§ Assignment
Give back the material word for word, every line included.

* * * * * * *

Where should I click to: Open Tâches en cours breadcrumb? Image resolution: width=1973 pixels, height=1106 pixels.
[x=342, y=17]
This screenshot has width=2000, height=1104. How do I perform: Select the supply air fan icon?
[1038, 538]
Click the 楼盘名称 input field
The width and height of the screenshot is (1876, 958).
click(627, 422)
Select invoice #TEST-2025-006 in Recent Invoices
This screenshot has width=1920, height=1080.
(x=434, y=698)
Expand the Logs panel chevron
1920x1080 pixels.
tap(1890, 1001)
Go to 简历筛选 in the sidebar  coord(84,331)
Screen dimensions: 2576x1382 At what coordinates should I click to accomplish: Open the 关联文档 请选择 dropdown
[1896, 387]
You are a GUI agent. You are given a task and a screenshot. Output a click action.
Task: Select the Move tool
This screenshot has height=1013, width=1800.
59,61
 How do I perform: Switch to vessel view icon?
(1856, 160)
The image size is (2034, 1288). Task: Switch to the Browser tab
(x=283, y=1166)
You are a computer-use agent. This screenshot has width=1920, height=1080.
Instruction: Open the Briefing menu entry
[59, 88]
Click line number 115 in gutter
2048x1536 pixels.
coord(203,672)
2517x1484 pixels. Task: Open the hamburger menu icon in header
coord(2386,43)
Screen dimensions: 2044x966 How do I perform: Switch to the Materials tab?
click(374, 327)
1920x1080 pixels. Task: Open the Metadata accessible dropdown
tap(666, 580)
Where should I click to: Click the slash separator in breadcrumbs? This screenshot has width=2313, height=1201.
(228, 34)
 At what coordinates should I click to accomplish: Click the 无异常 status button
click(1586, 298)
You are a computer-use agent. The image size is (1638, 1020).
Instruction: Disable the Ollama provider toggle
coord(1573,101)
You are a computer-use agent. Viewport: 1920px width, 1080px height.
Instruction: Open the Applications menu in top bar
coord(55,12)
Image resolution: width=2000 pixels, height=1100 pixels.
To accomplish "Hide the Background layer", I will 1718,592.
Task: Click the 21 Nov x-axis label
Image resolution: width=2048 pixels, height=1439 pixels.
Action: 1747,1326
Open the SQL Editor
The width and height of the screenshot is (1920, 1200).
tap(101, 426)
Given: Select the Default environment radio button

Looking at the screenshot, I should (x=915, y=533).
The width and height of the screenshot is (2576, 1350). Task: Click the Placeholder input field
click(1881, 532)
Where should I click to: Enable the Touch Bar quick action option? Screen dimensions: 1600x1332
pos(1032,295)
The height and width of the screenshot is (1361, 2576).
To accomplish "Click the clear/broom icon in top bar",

* * * * * * *

§ Answer space
Where should I click to: Open Tâches en cours breadcrumb? Image resolution: width=1973 pixels, height=1106 pixels.
[x=342, y=17]
This screenshot has width=2000, height=1104. How do I perform: Select the supply air fan icon?
[1038, 538]
Click the 楼盘名称 input field
The width and height of the screenshot is (1876, 958).
click(627, 422)
Select invoice #TEST-2025-006 in Recent Invoices
This screenshot has width=1920, height=1080.
(x=434, y=698)
Expand the Logs panel chevron
1920x1080 pixels.
tap(1890, 1001)
Go to 简历筛选 in the sidebar  coord(84,331)
Screen dimensions: 2576x1382 At what coordinates should I click to accomplish: Open the 关联文档 请选择 dropdown
[1896, 387]
You are a GUI agent. You are given a task and a screenshot. Output a click action.
Task: Select the Move tool
This screenshot has height=1013, width=1800.
59,61
 How do I perform: Switch to vessel view icon?
(1856, 160)
The image size is (2034, 1288). Task: Switch to the Browser tab
(x=283, y=1166)
You are a computer-use agent. This screenshot has width=1920, height=1080.
Instruction: Open the Briefing menu entry
[59, 88]
Click line number 115 in gutter
2048x1536 pixels.
coord(203,672)
2517x1484 pixels. Task: Open the hamburger menu icon in header
coord(2386,43)
Screen dimensions: 2044x966 How do I perform: Switch to the Materials tab?
click(374, 327)
1920x1080 pixels. Task: Open the Metadata accessible dropdown
tap(666, 580)
Where should I click to: Click the slash separator in breadcrumbs? This screenshot has width=2313, height=1201.
(228, 34)
 At what coordinates should I click to accomplish: Click the 无异常 status button
click(1586, 298)
You are a computer-use agent. The image size is (1638, 1020).
Instruction: Disable the Ollama provider toggle
coord(1573,101)
You are a computer-use agent. Viewport: 1920px width, 1080px height.
Instruction: Open the Applications menu in top bar
coord(55,12)
Image resolution: width=2000 pixels, height=1100 pixels.
To accomplish "Hide the Background layer", I will 1718,592.
Task: Click the 21 Nov x-axis label
Image resolution: width=2048 pixels, height=1439 pixels.
Action: 1747,1326
Open the SQL Editor
The width and height of the screenshot is (1920, 1200).
tap(101, 426)
Given: Select the Default environment radio button

Looking at the screenshot, I should (x=915, y=533).
The width and height of the screenshot is (2576, 1350). Task: Click the Placeholder input field
click(1881, 532)
Where should I click to: Enable the Touch Bar quick action option? Screen dimensions: 1600x1332
pos(1032,295)
The height and width of the screenshot is (1361, 2576).
To accomplish "Click the clear/broom icon in top bar",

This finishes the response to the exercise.